Growing up behind the walls of the largely Reformed camp, I never understood how Arminians slept at night (quite well, come to find out). I never knew to ask that perhaps determining the ‘correct’ mode of baptism was more than a question of quantity of water, but rather an enigma of efficacy in and for the soul. I never considered the weight of glory and grace presented in varying views of sacramentology, ecclesiology, and soteriology.
I didn’t know what I didn’t know, but I’m learning. And it’s glorious.
It’s the common joke in the common area of Beeson for other students to recruit me to different denominations. And while there is certainly a humorous aspect to these shenanigans (largely catalyzed by yours truly), it’s easy to despair in the uncertainty. In no way do I wish to waffle till Kingdom come. I’d rather be settled in the solace of solidarity.
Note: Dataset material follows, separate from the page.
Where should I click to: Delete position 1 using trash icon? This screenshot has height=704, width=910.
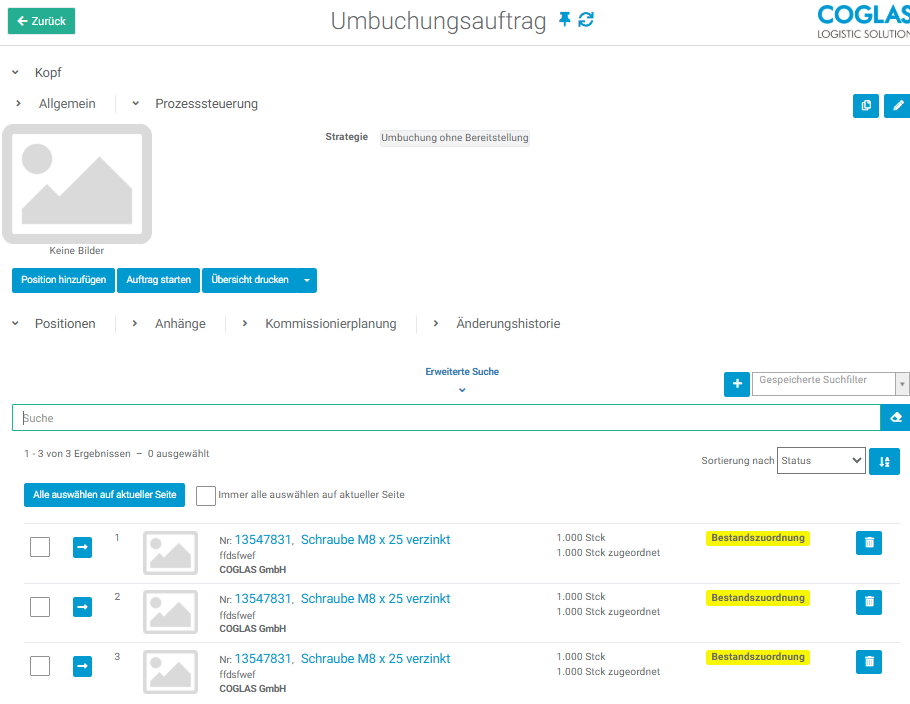click(x=869, y=543)
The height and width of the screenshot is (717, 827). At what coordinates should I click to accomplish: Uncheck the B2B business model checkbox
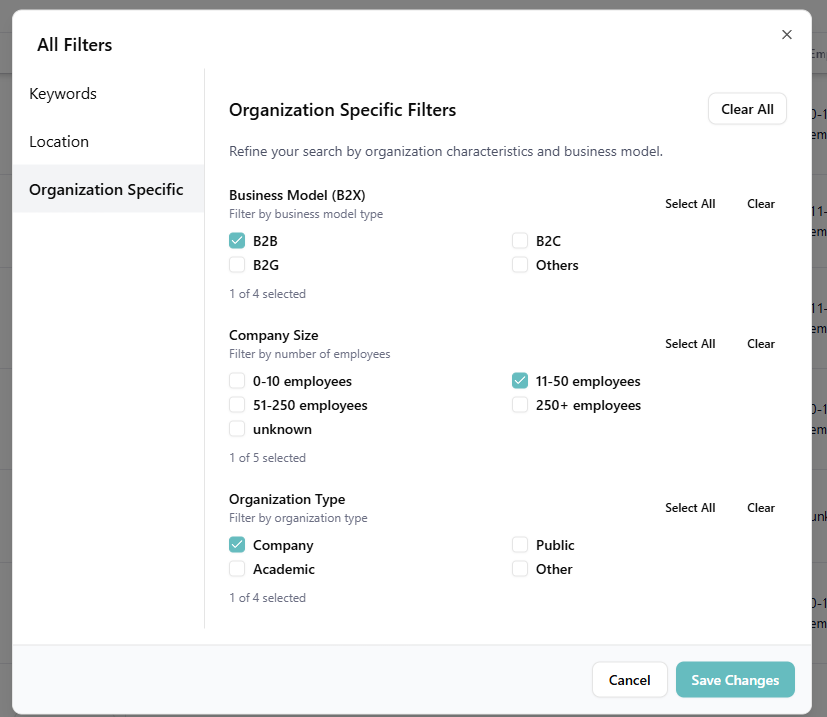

And I struggle. I struggle not to hate myself for either not being learned enough to form a solid position, or for not being bold enough to trust myself and the Spirit to discern what I should believe. Now, we’re not talking about whether or not I affirm the resurrection, salvation through Christ alone, the Trinity, or anything else that makes a Christian “Christian.” Rather, by happenstance I see validity in varying opinions on baptism, the Eucharist, and church governance. John Calvin warned of not attempting to navigate the mind of God regarding predestination, as it is a labyrinth from which there is no escape, but I wonder if perhaps sometimes we parse scripture into doctrine into theologians into practice to a point where we lose ourselves and lose our way in the journey of faith. Granted, the same can be said of never deciding, but perhaps a practiced patience in forming a foundation for doctrinal stances could be at minimum not unwise, and at best wisdom personified.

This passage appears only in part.